= Beginning of Section =

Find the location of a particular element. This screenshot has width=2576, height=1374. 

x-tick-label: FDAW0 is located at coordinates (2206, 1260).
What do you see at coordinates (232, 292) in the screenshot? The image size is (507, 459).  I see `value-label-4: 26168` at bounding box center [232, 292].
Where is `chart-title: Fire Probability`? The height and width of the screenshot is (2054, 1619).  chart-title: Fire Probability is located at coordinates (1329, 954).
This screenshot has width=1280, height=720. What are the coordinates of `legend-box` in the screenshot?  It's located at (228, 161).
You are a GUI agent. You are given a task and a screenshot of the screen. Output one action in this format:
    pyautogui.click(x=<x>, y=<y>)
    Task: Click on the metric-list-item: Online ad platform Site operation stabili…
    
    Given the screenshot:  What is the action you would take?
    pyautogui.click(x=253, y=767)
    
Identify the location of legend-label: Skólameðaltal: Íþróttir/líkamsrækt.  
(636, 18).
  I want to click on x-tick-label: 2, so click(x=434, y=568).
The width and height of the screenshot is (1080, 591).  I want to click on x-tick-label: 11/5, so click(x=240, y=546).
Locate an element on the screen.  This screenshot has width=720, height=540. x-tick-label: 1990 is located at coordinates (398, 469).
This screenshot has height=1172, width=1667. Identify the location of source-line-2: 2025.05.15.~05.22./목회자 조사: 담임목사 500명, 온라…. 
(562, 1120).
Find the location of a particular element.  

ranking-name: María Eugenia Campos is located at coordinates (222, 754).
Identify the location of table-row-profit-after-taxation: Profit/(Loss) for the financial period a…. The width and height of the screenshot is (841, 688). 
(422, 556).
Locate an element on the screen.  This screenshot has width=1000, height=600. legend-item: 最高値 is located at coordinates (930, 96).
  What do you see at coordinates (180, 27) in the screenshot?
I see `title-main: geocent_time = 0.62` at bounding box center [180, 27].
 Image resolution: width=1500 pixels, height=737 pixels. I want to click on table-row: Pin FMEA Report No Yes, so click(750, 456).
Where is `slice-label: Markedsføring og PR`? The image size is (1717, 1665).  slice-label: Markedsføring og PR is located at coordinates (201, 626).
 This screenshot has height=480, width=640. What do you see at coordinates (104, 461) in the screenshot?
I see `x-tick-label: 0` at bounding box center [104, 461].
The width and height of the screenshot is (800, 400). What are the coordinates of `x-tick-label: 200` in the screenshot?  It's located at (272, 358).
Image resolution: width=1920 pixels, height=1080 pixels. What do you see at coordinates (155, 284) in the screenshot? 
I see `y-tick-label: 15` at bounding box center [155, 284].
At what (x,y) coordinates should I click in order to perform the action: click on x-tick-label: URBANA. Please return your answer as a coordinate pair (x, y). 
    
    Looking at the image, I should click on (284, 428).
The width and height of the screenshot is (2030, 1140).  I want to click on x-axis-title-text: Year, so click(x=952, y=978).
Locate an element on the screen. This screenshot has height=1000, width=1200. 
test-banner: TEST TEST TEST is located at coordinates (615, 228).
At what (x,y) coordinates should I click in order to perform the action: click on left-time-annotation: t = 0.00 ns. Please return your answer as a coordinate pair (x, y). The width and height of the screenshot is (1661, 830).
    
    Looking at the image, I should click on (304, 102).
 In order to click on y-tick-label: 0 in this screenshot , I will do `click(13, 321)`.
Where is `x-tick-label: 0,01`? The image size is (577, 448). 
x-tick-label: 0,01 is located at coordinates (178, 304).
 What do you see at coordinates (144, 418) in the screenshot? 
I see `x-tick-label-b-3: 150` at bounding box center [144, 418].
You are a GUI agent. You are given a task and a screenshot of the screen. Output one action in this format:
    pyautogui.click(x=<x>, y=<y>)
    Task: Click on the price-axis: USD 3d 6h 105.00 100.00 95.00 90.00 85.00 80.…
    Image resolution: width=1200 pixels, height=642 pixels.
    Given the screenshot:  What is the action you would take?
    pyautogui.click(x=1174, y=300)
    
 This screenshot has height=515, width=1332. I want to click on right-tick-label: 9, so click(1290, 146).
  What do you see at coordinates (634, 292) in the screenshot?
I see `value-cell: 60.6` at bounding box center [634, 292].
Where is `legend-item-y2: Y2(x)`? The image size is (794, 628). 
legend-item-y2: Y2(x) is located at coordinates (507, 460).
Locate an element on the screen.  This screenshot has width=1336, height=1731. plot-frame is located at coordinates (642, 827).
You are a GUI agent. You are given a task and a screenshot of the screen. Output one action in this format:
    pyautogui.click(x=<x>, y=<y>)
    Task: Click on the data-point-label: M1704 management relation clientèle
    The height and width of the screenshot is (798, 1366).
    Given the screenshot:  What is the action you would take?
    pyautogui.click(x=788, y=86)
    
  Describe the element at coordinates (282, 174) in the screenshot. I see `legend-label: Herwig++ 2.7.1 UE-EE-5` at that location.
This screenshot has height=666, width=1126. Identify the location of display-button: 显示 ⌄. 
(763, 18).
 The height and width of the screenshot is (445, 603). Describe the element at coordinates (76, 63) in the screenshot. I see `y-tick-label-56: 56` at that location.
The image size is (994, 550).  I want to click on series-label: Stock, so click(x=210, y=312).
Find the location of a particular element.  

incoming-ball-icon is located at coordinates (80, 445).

= End of Section =

▶ _Job item_:
Rewrite the data above, substituting "Find the position of" for every occurrence of "Identify the location of" and leaving all other text unchanged.

▶ _Worked solution_:
Find the location of a particular element. This screenshot has width=2576, height=1374. 

x-tick-label: FDAW0 is located at coordinates (2206, 1260).
What do you see at coordinates (232, 292) in the screenshot? The image size is (507, 459).  I see `value-label-4: 26168` at bounding box center [232, 292].
Where is `chart-title: Fire Probability`? The height and width of the screenshot is (2054, 1619).  chart-title: Fire Probability is located at coordinates (1329, 954).
This screenshot has width=1280, height=720. What are the coordinates of `legend-box` in the screenshot?  It's located at (228, 161).
You are a GUI agent. You are given a task and a screenshot of the screen. Output one action in this format:
    pyautogui.click(x=<x>, y=<y>)
    Task: Click on the metric-list-item: Online ad platform Site operation stabili…
    
    Given the screenshot:  What is the action you would take?
    pyautogui.click(x=253, y=767)
    
Find the position of legend-label: Skólameðaltal: Íþróttir/líkamsrækt.  
(636, 18).
  I want to click on x-tick-label: 2, so click(x=434, y=568).
The width and height of the screenshot is (1080, 591).  I want to click on x-tick-label: 11/5, so click(x=240, y=546).
Locate an element on the screen.  This screenshot has width=720, height=540. x-tick-label: 1990 is located at coordinates (398, 469).
This screenshot has height=1172, width=1667. Find the position of source-line-2: 2025.05.15.~05.22./목회자 조사: 담임목사 500명, 온라…. 
(562, 1120).
Find the location of a particular element.  

ranking-name: María Eugenia Campos is located at coordinates (222, 754).
Find the position of table-row-profit-after-taxation: Profit/(Loss) for the financial period a…. The width and height of the screenshot is (841, 688). 
(422, 556).
Locate an element on the screen.  This screenshot has width=1000, height=600. legend-item: 最高値 is located at coordinates (930, 96).
  What do you see at coordinates (180, 27) in the screenshot?
I see `title-main: geocent_time = 0.62` at bounding box center [180, 27].
 Image resolution: width=1500 pixels, height=737 pixels. I want to click on table-row: Pin FMEA Report No Yes, so click(750, 456).
Where is `slice-label: Markedsføring og PR`? The image size is (1717, 1665).  slice-label: Markedsføring og PR is located at coordinates (201, 626).
 This screenshot has height=480, width=640. What do you see at coordinates (104, 461) in the screenshot?
I see `x-tick-label: 0` at bounding box center [104, 461].
The width and height of the screenshot is (800, 400). What are the coordinates of `x-tick-label: 200` in the screenshot?  It's located at (272, 358).
Image resolution: width=1920 pixels, height=1080 pixels. What do you see at coordinates (155, 284) in the screenshot? 
I see `y-tick-label: 15` at bounding box center [155, 284].
At what (x,y) coordinates should I click in order to perform the action: click on x-tick-label: URBANA. Please return your answer as a coordinate pair (x, y). 
    
    Looking at the image, I should click on (284, 428).
The width and height of the screenshot is (2030, 1140).  I want to click on x-axis-title-text: Year, so click(x=952, y=978).
Locate an element on the screen. This screenshot has height=1000, width=1200. 
test-banner: TEST TEST TEST is located at coordinates (615, 228).
At what (x,y) coordinates should I click in order to perform the action: click on left-time-annotation: t = 0.00 ns. Please return your answer as a coordinate pair (x, y). The width and height of the screenshot is (1661, 830).
    
    Looking at the image, I should click on (304, 102).
 In order to click on y-tick-label: 0 in this screenshot , I will do `click(13, 321)`.
Where is `x-tick-label: 0,01`? The image size is (577, 448). 
x-tick-label: 0,01 is located at coordinates (178, 304).
 What do you see at coordinates (144, 418) in the screenshot? 
I see `x-tick-label-b-3: 150` at bounding box center [144, 418].
You are a GUI agent. You are given a task and a screenshot of the screen. Output one action in this format:
    pyautogui.click(x=<x>, y=<y>)
    Task: Click on the price-axis: USD 3d 6h 105.00 100.00 95.00 90.00 85.00 80.…
    Image resolution: width=1200 pixels, height=642 pixels.
    Given the screenshot:  What is the action you would take?
    pyautogui.click(x=1174, y=300)
    
 This screenshot has height=515, width=1332. I want to click on right-tick-label: 9, so click(1290, 146).
  What do you see at coordinates (634, 292) in the screenshot?
I see `value-cell: 60.6` at bounding box center [634, 292].
Where is `legend-item-y2: Y2(x)`? The image size is (794, 628). 
legend-item-y2: Y2(x) is located at coordinates (507, 460).
Locate an element on the screen.  This screenshot has width=1336, height=1731. plot-frame is located at coordinates (642, 827).
You are a GUI agent. You are given a task and a screenshot of the screen. Output one action in this format:
    pyautogui.click(x=<x>, y=<y>)
    Task: Click on the data-point-label: M1704 management relation clientèle
    The height and width of the screenshot is (798, 1366).
    Given the screenshot:  What is the action you would take?
    pyautogui.click(x=788, y=86)
    
  Describe the element at coordinates (282, 174) in the screenshot. I see `legend-label: Herwig++ 2.7.1 UE-EE-5` at that location.
This screenshot has height=666, width=1126. Find the position of display-button: 显示 ⌄. 
(763, 18).
 The height and width of the screenshot is (445, 603). Describe the element at coordinates (76, 63) in the screenshot. I see `y-tick-label-56: 56` at that location.
The image size is (994, 550).  I want to click on series-label: Stock, so click(x=210, y=312).
Find the location of a particular element.  

incoming-ball-icon is located at coordinates (80, 445).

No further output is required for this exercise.